Why is a secure email code important?

Using a secure email code provides an additional layer of security for your account by:

• Increasing awareness: It prompts you to verify the authenticity of emails, making you more vigilant against phishing attempts.

• Providing a layer of protection: Even if a fraudulent email looks legitimate, the absence of your secure email code will alert you to a potential risk before you click on any links or provide sensitive information.

• Building trust: By using this feature, you can be confident that the communications you receive from Bitso are genuine.

Which emails will contain the secure email code?

You can verify the authenticity of identity verification and security emails sent by Bitso in emails related to:

• Log in

• Log out

• New device authorization

• Password change

• Email change

• Mobile number change

• Device removal

• Withdrawal cancellation, under review or rejection status

If you receive an email about security or identity verification and it doesn't have your code, do not interact with it.

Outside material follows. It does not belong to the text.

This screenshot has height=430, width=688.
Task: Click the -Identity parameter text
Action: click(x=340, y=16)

How to enable the secure email code

To protect your account, you can create and enable your secure email code by following these steps:

1. Access the feature

   • Web: Go to Profile > Security > Secure email code.

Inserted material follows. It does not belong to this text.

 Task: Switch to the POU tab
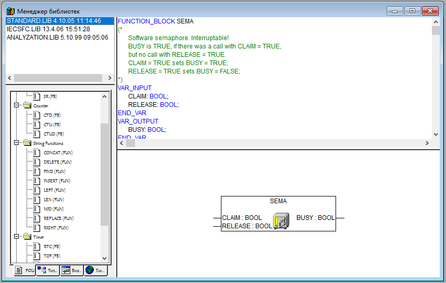[24, 270]
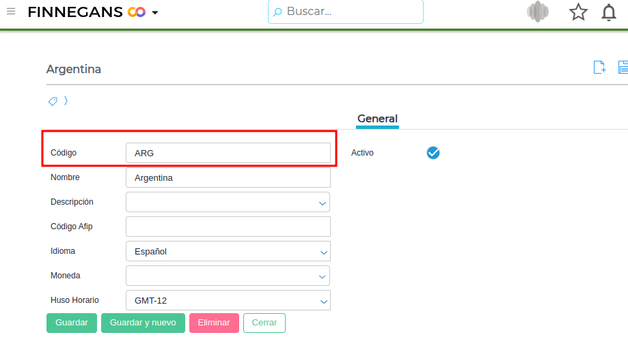Expand the chevron next to the tag
The image size is (628, 350).
pos(66,101)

   • Mobile: Go to Profile > Security > Secure email code.

2. Create your code

   • Enter a code or phrase that is between 4 and 20 characters long.

   • Your code can contain letters, numbers, or a combination of both.

3. Confirm

   • After you submit your code, you will receive a confirmation email that includes the new code.

   • A push notification will also be sent to all your logged-in mobile devices.

How to change your secure email code

You can change your secure email code at any time after it has been enabled.

1. Access the feature

   • Go to Profile > Security > Secure email code.

2. Security Validation

   • To access this feature, you will need to complete a security verification. This verification is valid for 10 minutes.

   • Web: Use your Authenticator app or an SMS one-time password (OTP).

   • Mobile: Use your mobile PIN or biometrics.

3. Enter a new code

   • You will be prompted to enter a new code that meets the same requirements as when you first enabled the feature (4-20 characters, alphanumeric).

   • For security purposes, you cannot use the same code you had previously.

4. Confirm

   • Upon successful submission, you will receive an email notifying you of the change, which will include the new code.

   • A push notification will also be sent to all logged-in mobile devices.

How to disable your secure email code

If you no longer wish to use this security feature, you can disable it by following these steps:

1. Access the Feature

   • Go to Profile > Security > Secure email code.

2. Toggle Off

   • Select the toggle to disable the feature. A confirmation prompt will appear asking you to confirm your intention.

3. Security validation

   • You will be required to complete a security validation to proceed.

   • Web: Use your Authenticator app or an SMS one-time password (OTP).

   • Mobile: Use your mobile PIN or native device biometrics.

4. Confirm

   • Upon successful confirmation, a success screen will be shown.

   • The secure email code will be disabled from all future email notifications, including the confirmation email you will receive at this point.